Over at The New Republic, I am scored by Brad Plumer for suggesting that all of the criticisms leveled at the Cato ad on climate change were loaded with logical fallacies when in fact many were substantial — and well taken. Well, I didn’t say that all of the criticisms were disguised logical fallacies. Regardless, the logical fallacies that prompted the post that caught Plumer’s eye yesterday were primarily found in the comment boards to the links provided. They are also omnipresent in the media coverage of climate change, so I thought they were worth discussing.
While Plumer grudgingly acknowledges that ad hominem attacks and appeal to authority are not dispositive (three of the four comments to his post, however, cheerfully plow through many of the same logical fallacies Plummer sort-of-kind-of disavows), be feels that RealClimate “demolished Cato’s arguments on the merits.” I’ll leave that scientific debate to others. Climate scientist Roger Pielke, Sr., for instance, thinks RealClimate’s critique was well off the mark. I would guess that those who signed our ad would likewise agree, a list that includes notables like Nobel laureate and physicist Ivar Giaever, MIT physicist Richard Lindzen, and others associated with various past IPCC reports.

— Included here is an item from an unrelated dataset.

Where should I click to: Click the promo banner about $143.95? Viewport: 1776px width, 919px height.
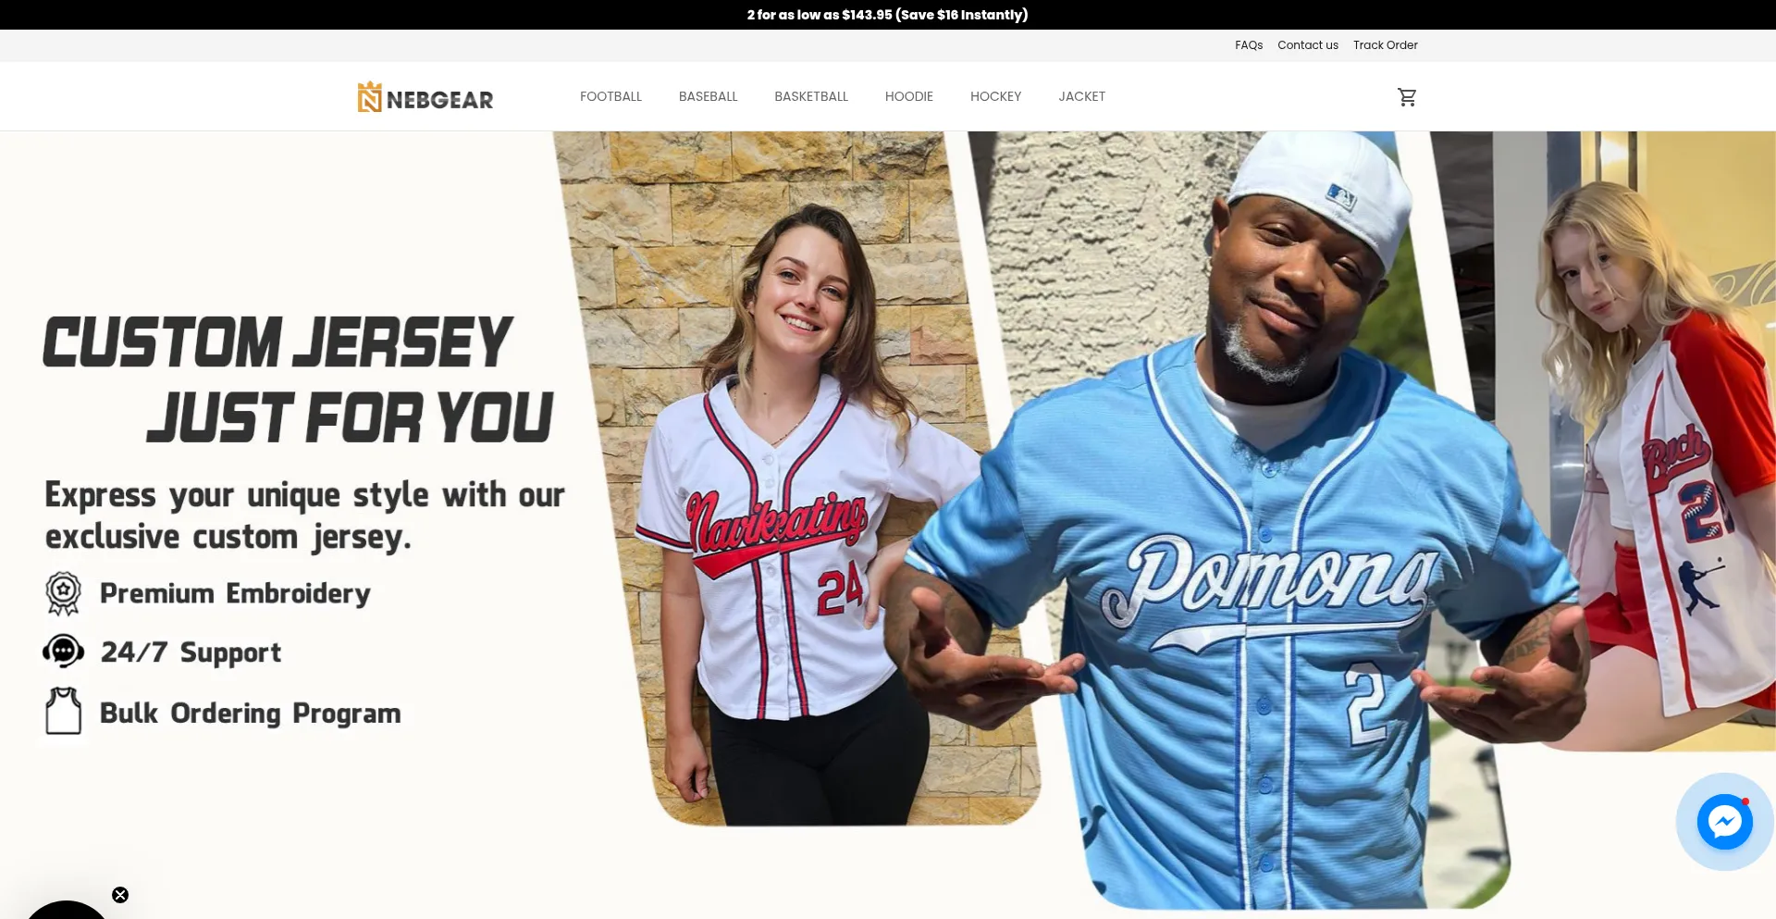point(888,15)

More interesting to me is a related post by Ryan Avent over at The Bellows that uses the ad to launch a broader discussion of libertarianism and climate change. Avent’s argument is that libertarians can either accept scientific reality and accept a bigger role for the state or deny scientific reality and reject a bigger role for the state. “Confronted by a problem demanding solutions inimical to libertarian beliefs, libertarians were faced with the choice of reneging on their beliefs or turning their back on science. Tellingly, they chose the latter.”

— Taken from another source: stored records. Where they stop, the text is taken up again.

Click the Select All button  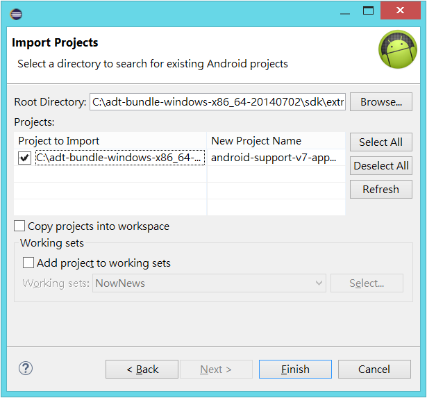381,142
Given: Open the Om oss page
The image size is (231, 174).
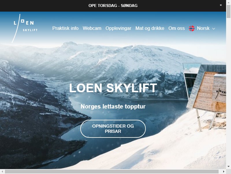Looking at the screenshot, I should click(176, 28).
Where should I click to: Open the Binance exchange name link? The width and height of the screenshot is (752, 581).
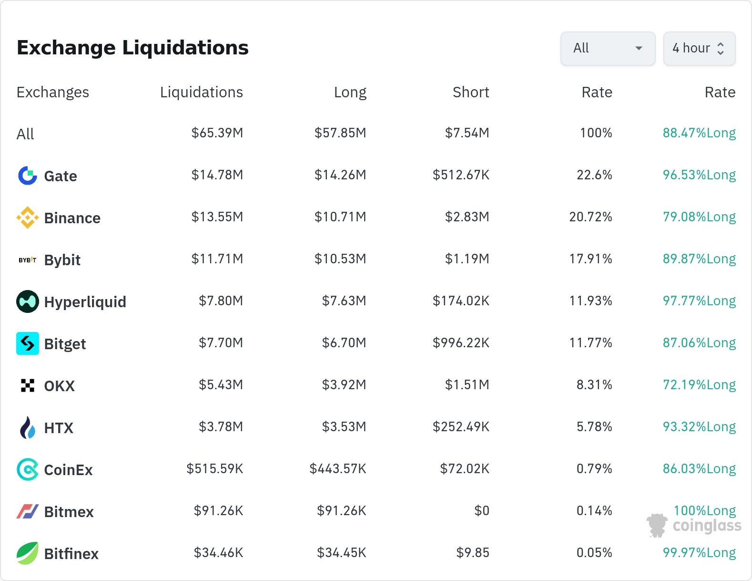72,218
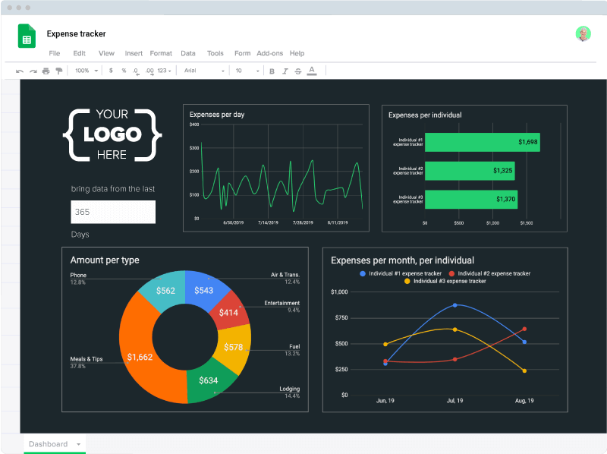The image size is (607, 454).
Task: Click the increase decimal places icon
Action: tap(149, 71)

Avent claims that accepting scientific reality regarding climate change means, at a minimum, “that something should be done, even if that something is simply preparing for the effects of warming.” Well, Cato is not the papacy (different people at Cato have different ideas about appropriate public policy response to climate change), but I should point out that a recent policy study that we published is titled “What to Do about Climate Change,” and it advocates focused adaptation — something that I believe meets Avent’s definition of accepting scientific reality and “preparing for the effects of warming.” As I’ve said here before, one can accept the worse case scenarios about warming — as the aforementioned study does for the sake of argument — and still reject a large role for the state.
The contention, moreover, that anyone who remains skeptical about the disaster scenarios bandied about in the climate debate is “turning their back on the science” mischaracterizes the debate (I’m pretty sure, for instance, that Richard Lindzen would take issue with Avent’s assertion that he is “turning his back on the science”) manifests an unhealthy skepticism about skepticism, and has a short term memory regarding past jihads by scientists and other academic experts to arrest disasters that turned out to be purely imaginary.
The apocalyptic human and ecological disasters that would allegedly follow from human population growth, for instance, were once as widely embraced in the academic community and the public at large as the disasters we worry about today with regards to carbon emissions. Yet, thankfully, many skeptics “turned their back on the science” (as Avent would put it, although I would put it differently) . . . and some of the human misery that would follow from a larger role for the state was averted (although, unfortunately, not all).
This is not an isolated example. The claims emanating from the world of ecological science have not stood up well in the past on any number of fronts. Of course, failures on old fronts do not necessarily mean failures on new fronts. But it does mean that skepticism has proven quite useful in the past and that majorities in the academic community are not infallible. To suggest that a movement is intellectually bankrupt if it is not persuaded to grow the state by a show of scientific hands is to suggest that one hasn’t been paid attention to events over the past half-century or so.
But that’s a digression. I fully agree with Avent when he says “A belief system that cannot grapple with the fundamental reality of a situation is, quite simply, not a belief system worth having.” The unfortunate fact, however, is that fundamental reality regarding the real future impact of anthropogenic greenhouse gas emissions is anything but clear . . . as even IPCC reports are happy to tell us. Moreover, scientists can’t tell us what to about that reality even if climate scientists could agree about what the future holds in store for us. Answering the “what to do” question requires and examination of costs and benefits, a consideration of the distributional effects from the various strategies that we could implement, and, yes, a judgment about the costs associated with surrendering various degrees of economic and social liberty.
How much should we hedge — economically and socially — against the risk of disastrous climate change? Scientists can’t tell us. Experts can’t tell us. Each person has different risk preferences and a different willingness to pay to reduce risk. Those individual preferences are subjective, meaning there is no objectively correct answer. Unfortunately, we collectively consume whatever response we undertake with regards to climate change. Conflict will thus forever be with us on this issue; those who are risk averse will never be happy consuming the policy preferences of those who are less risk averse and visa versa. Scientists cannot help in this exercise of collective consumption. At best they can inform. They cannot dictate “correct” responses.